Data entries:
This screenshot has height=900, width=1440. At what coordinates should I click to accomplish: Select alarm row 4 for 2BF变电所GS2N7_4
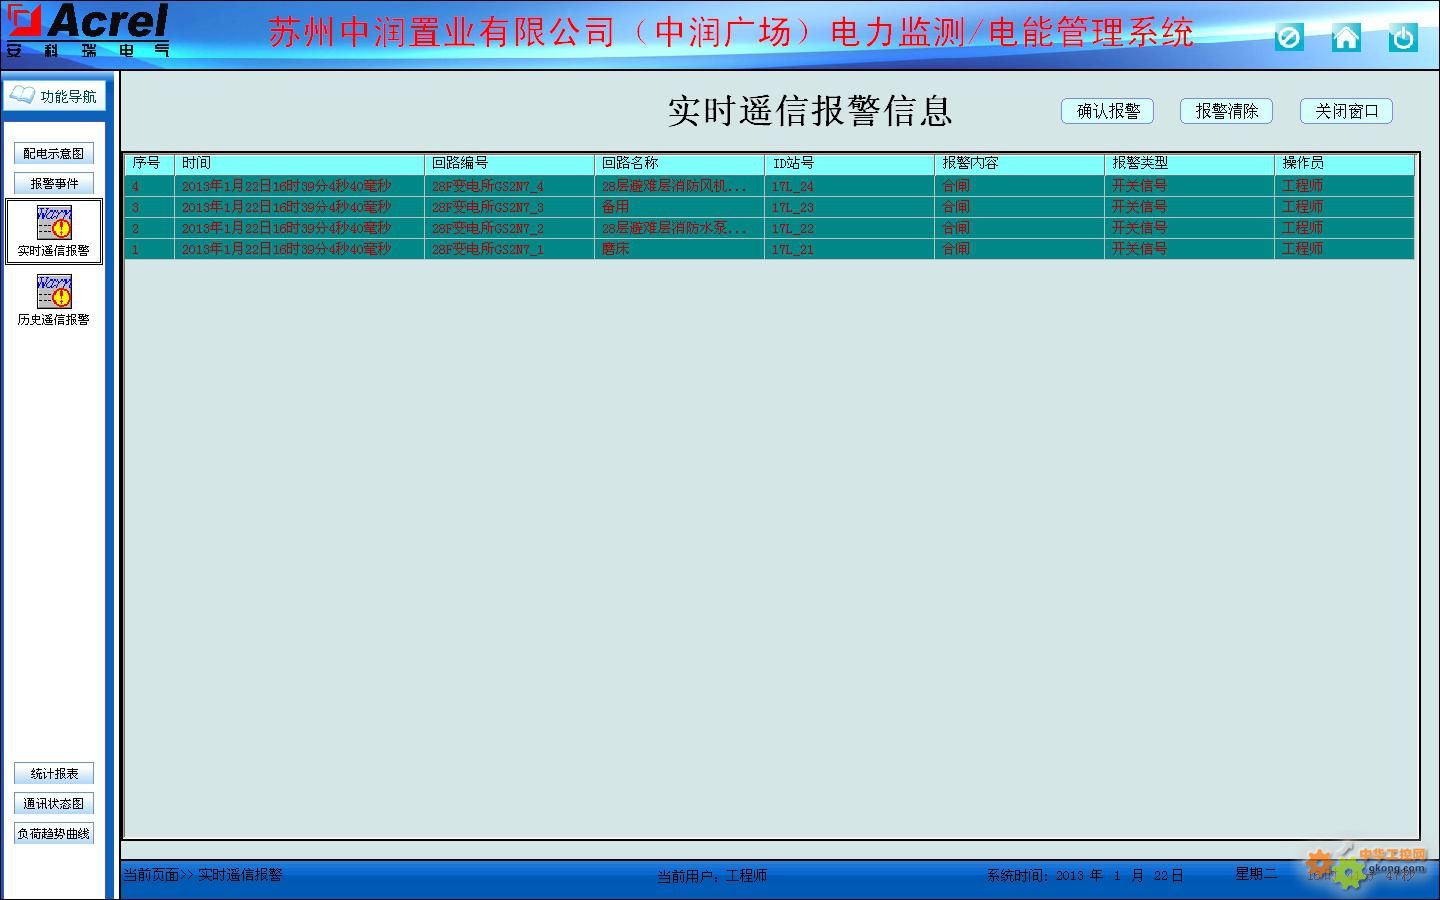point(487,186)
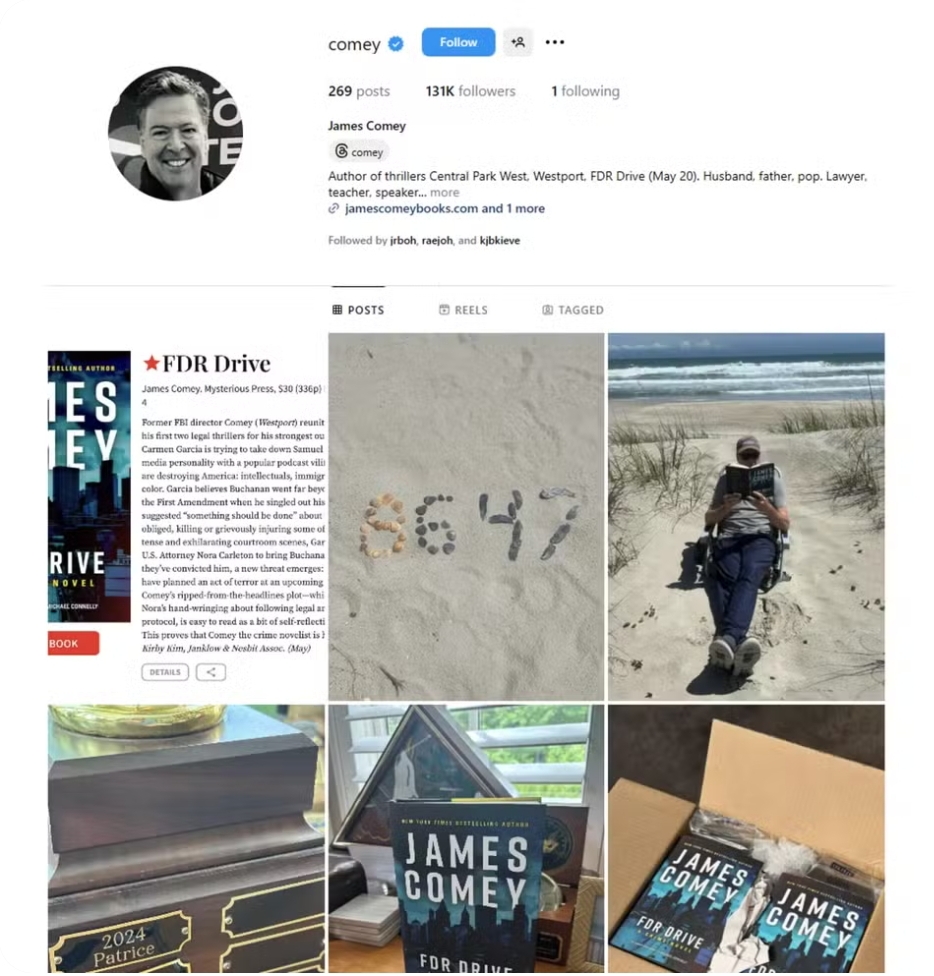This screenshot has height=976, width=934.
Task: Open the suggested-accounts add person icon
Action: 518,42
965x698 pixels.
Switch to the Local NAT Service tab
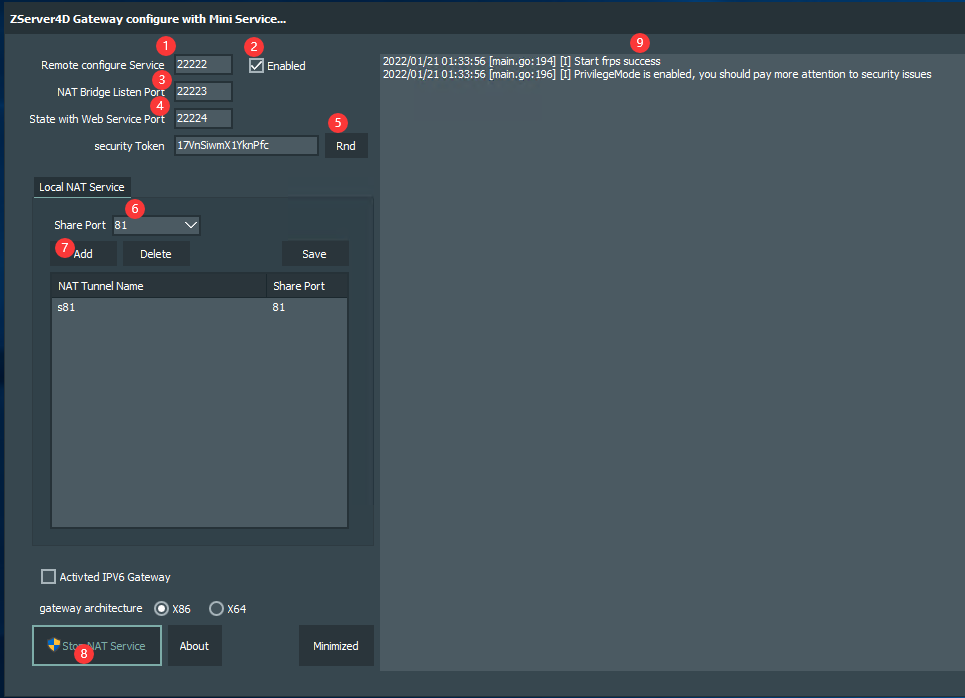coord(82,187)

** What you should do **
Leave images out of the retyped records; keep all else exact.

** Problem solution **
This screenshot has height=900, width=1440. At what coordinates should I click to accomplish: Select alarm row 4 for 2BF变电所GS2N7_4
point(487,186)
This screenshot has height=976, width=934.
Task: Open the suggested-accounts add person icon
Action: 518,42
965x698 pixels.
Switch to the Local NAT Service tab
coord(82,187)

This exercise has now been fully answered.